As many of you know, Henri Nouwen is one of
my spiritual gurus. In his book, Our Greatest Gift: A Meditation on Dying and
Caring, Nouwen reminds us of something about Easter that we tend to
overlook.
The resurrection of Jesus [was] a hidden
event. Jesus’ resurrection was the full
affirmation of [God’s] love. Therefore,
he only showed himself to those who knew about this love. He made himself known as the risen Lord only
to a handful of his close friends. There
is probably no event in human history that has had such importance, while
remaining, at the same time, so unspectacular.
[He only showed himself to those] whom he wanted to send out to announce
God’s love to the world just as he had done.[12]”
They had no internet, no
cable TV news, no wire services, not even a reporter for the Jerusalem Times to
assist them. But, I think we would have
to say they were fairly effective in getting the word out about God’s
overflowing and effervescent love.

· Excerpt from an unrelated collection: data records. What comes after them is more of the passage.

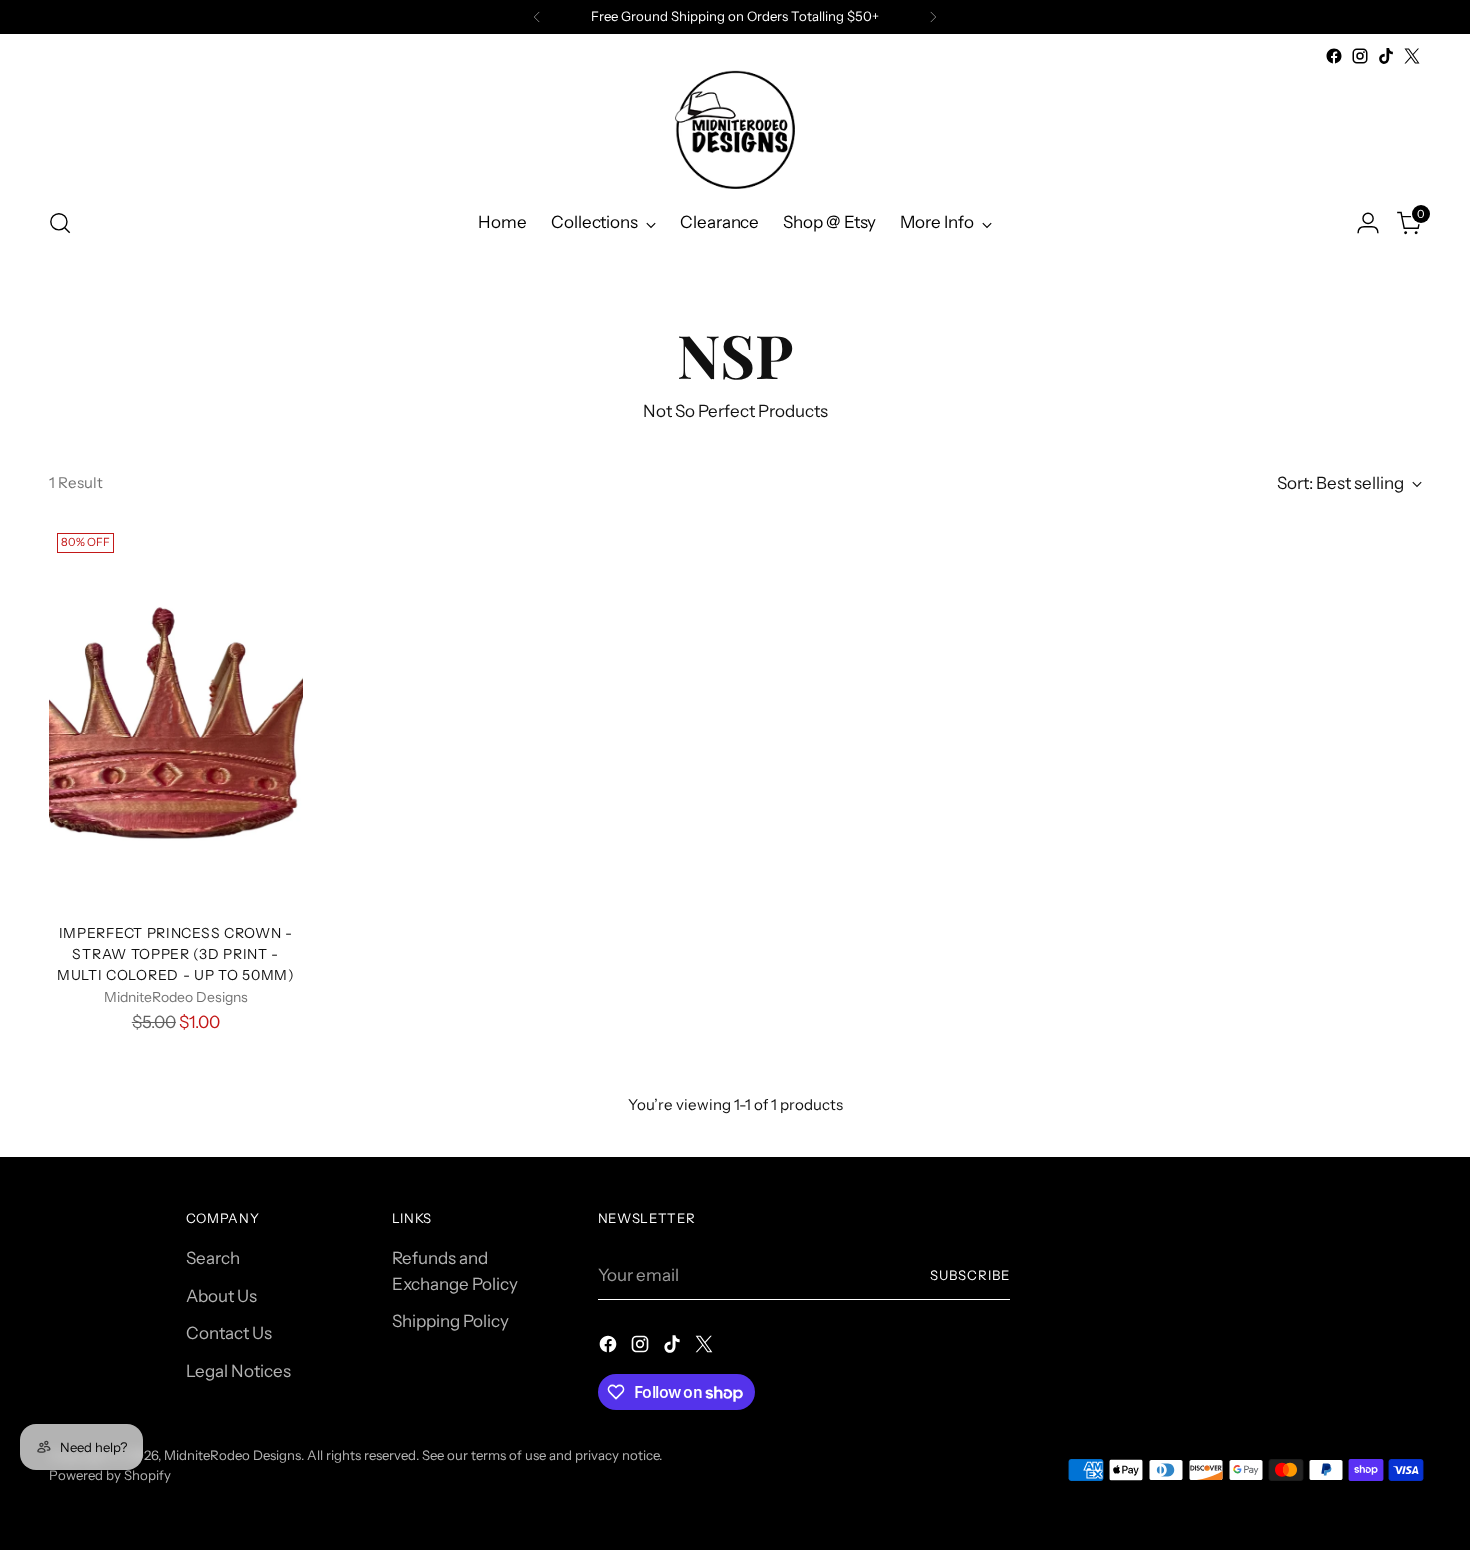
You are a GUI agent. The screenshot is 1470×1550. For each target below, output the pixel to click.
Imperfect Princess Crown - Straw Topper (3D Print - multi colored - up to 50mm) (176, 953)
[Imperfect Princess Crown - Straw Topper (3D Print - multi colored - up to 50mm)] (176, 716)
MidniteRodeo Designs (232, 1455)
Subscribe (970, 1275)
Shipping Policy (450, 1321)
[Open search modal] (60, 223)
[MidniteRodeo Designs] (735, 129)
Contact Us (229, 1333)
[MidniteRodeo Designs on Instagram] (1360, 56)
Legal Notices (238, 1371)
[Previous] (537, 17)
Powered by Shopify (110, 1475)
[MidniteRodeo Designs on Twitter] (1412, 56)
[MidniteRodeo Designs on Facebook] (1334, 56)
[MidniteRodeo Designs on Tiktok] (1386, 56)
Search (213, 1258)
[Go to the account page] (1368, 223)
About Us (221, 1296)
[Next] (933, 17)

The
risen Christ keeps showing himself again and again, and Christians have gone
out to witness to God’s love in every language, in every land, and in every
age. Now, through this liturgy, its
magnificent music, and the bread and wine of Holy Communion, the risen Christ
comes to you, and shows himself to you because your presence suggests you know
something about the love of God. Our
baptismal liturgy says that in the water of Baptism, we are buried with Christ
in his death, by it we share in Christ’s resurrection, and through it we are
reborn by the Holy Spirit[13]. Consider yourselves commissioned and sent
from this church to make known God’s love to the world, just as Jesus has
done. Through your words, and most
effectively through your actions and examples, you are Christ’s ambassadors to
a world sorely in need of your witness to God’s redeeming love that makes the
renewal of all possible.
Alleluia!
Alleluia! Christ is risen!
The Lord is risen indeed! Alleluia!
Alleluia!
[1] The
Hymnal, #207, vs.1.
[2] Ibid,
#208, vs. 1.
[3] Ibid,
#216, vs. 3.
[4] Ibid,
#199, vs. 1.
[5] Ibid,
#179, vs. 1.
[6] Ibid,
#180, vs. 1.
[7] Synthesis:
A Weekly Resource for Preaching & Worship in the Episcopal Tradition,
2009; EasterB, 3.
[8] The
Anglican Digest, Easter A.D. 2009, 4.
[9] Op
Cit, Synthesis.
[10] Ibid.
[11] Ibid.
[12] Ibid,
4.
[13] The
Book of Common Prayer, Holy Baptism, 306.